» TEXT TO READ:
0

I'm using spark sql to create a query. The actual query is bit large in size but the issue I'm getting is the following error

Error in SQL statement: AnalysisException: IN/EXISTS predicate sub-queries can only be used in a Filter: Aggregate

And the following part of the query is causing the trouble. I am not sure

select col1, col2,
sum(case
    WHEN snoozed_until is NULL
        AND hired is NULL
        AND lower(profile_archive_status) = 'true'
        AND profile_id NOT IN 
    (SELECT profile_id
    FROM candidates_feedback f
    WHERE lower(f.a1) LIKE '%no%') THEN
        1
        ELSE 0 END) Archived, 
        sum(case
        WHEN snoozed_until is NULL
            AND hired is NULL
            AND lower(profile_archive_status) = 'true'
            AND profile_id IN (SELECT profile_id FROM candidates_feedback f WHERE lower(f.a1) LIKE '%no%') THEN 1 ELSE 0 END) Rejected,
from table;

petereg157
  • 39
  • 8
  • Provide sample data, desired results, and an explanation of what you want to accomplish. – Gordon Linoff May 20 '20 at 11:39
  • @GordonLinoff I've update the query, I hope its making sense now. Similar kind of thing is here. https://stackoverflow.com/questions/34861516/spark-replacement-for-exists-and-in/34866817 – petereg157 May 20 '20 at 12:10
  • the IN/EXISTS predicates are not allowed in the select projection. the query analyser says it only accpted in the filter. Please try to rework the query – Som May 21 '20 at 02:42

1 Answers1

0

Use left join with sub-query:

select col1, col2,
sum(CASE
       WHEN snoozed_until is NULL
        AND hired is NULL
        AND lower(profile_archive_status) = 'true'
        AND p.profile_id IS NULL THEN 1 ELSE 0 
     END) Archived, 
sum(CASE
        WHEN snoozed_until is NULL
            AND hired is NULL
            AND lower(profile_archive_status) = 'true'
            AND p.profile_id IS NOT NULL THEN 1 ELSE 0 
    END) Rejected
from table t
     left join 
     (SELECT DISTINCT profile_id
        FROM candidates_feedback f
       WHERE lower(f.a1) LIKE '%no%') p on t.profile_id=p.profile_id
leftjoin
  • 36,950
  • 8
  • 57
  • 116

» SET OF TASKS:
1. In the Spark SQL thread above, list every condition joined by AND in the WHEN clause that produces the Archived column of the answer's query.
2. Translate this sentence from the Spark SQL thread into Spanish: "the IN/EXISTS predicates are not allowed in the select projection."
3. In the Spark SQL thread, what does the answer recommend using in place of the IN sub-queries?

» RECORDED DATA:
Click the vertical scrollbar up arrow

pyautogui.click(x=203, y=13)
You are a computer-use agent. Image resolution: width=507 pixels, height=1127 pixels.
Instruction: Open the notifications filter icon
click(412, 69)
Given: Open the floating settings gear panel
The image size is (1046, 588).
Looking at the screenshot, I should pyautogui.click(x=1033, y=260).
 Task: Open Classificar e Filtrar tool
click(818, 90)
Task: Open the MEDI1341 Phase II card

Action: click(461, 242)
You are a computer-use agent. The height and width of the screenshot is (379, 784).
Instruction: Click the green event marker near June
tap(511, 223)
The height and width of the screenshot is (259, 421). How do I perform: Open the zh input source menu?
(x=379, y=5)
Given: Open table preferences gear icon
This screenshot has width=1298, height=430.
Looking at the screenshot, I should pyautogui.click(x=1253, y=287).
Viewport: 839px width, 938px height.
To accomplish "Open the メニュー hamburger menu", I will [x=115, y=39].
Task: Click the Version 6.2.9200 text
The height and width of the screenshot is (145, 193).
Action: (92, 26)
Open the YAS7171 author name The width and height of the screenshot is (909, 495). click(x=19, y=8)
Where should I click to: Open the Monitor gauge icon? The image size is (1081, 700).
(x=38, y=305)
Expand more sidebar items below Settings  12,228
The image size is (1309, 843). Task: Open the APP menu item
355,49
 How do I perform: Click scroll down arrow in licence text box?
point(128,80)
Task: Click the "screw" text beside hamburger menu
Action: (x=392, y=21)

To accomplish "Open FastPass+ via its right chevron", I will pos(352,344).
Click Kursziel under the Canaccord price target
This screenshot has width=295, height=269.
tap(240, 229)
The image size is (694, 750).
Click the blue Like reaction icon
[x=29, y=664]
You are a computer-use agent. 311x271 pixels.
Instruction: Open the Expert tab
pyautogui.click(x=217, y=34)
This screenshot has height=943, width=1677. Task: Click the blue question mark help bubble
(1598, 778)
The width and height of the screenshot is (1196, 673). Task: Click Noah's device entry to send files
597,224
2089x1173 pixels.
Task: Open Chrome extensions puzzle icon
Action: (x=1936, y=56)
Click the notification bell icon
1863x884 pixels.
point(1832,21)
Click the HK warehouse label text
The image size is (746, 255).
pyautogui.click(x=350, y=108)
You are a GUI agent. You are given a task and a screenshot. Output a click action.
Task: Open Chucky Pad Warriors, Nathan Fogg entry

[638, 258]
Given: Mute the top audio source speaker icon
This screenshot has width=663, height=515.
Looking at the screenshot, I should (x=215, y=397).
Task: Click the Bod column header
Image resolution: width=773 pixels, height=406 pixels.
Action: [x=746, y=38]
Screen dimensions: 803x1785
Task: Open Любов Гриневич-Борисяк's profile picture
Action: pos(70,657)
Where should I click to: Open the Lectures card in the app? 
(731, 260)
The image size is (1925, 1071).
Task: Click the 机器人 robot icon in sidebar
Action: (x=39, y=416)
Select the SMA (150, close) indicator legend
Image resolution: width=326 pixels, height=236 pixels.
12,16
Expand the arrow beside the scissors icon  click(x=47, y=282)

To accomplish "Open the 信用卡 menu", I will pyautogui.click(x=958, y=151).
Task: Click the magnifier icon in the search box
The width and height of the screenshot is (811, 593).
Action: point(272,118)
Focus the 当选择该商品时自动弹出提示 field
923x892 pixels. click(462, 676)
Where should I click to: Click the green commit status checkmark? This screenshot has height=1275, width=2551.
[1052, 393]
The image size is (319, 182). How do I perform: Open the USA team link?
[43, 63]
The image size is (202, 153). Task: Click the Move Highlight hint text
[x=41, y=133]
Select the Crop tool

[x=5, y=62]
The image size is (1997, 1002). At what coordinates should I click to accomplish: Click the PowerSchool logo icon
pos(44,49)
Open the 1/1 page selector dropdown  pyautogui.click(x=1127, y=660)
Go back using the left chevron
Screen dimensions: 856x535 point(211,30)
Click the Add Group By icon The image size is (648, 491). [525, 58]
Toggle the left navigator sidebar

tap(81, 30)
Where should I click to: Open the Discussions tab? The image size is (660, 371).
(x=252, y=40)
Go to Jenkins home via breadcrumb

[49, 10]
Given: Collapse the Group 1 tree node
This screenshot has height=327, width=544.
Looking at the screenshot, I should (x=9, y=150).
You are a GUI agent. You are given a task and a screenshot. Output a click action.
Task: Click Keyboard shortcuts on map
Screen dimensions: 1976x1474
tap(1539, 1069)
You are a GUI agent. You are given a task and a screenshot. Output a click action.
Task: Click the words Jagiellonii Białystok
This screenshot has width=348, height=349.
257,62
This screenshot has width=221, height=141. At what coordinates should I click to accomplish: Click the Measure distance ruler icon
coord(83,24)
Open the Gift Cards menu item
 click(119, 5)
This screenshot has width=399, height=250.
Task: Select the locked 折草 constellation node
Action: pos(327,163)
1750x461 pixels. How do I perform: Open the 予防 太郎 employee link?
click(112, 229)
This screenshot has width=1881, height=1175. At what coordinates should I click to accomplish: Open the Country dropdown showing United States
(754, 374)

» RESULTS OF THE EXERCISE:
1.
snoozed_until is NULL
hired is NULL
lower(profile_archive_status) = 'true'
p.profile_id IS NULL

2. Los predicados IN/EXISTS no están permitidos en la proyección del select.

3. A left join with a sub-query.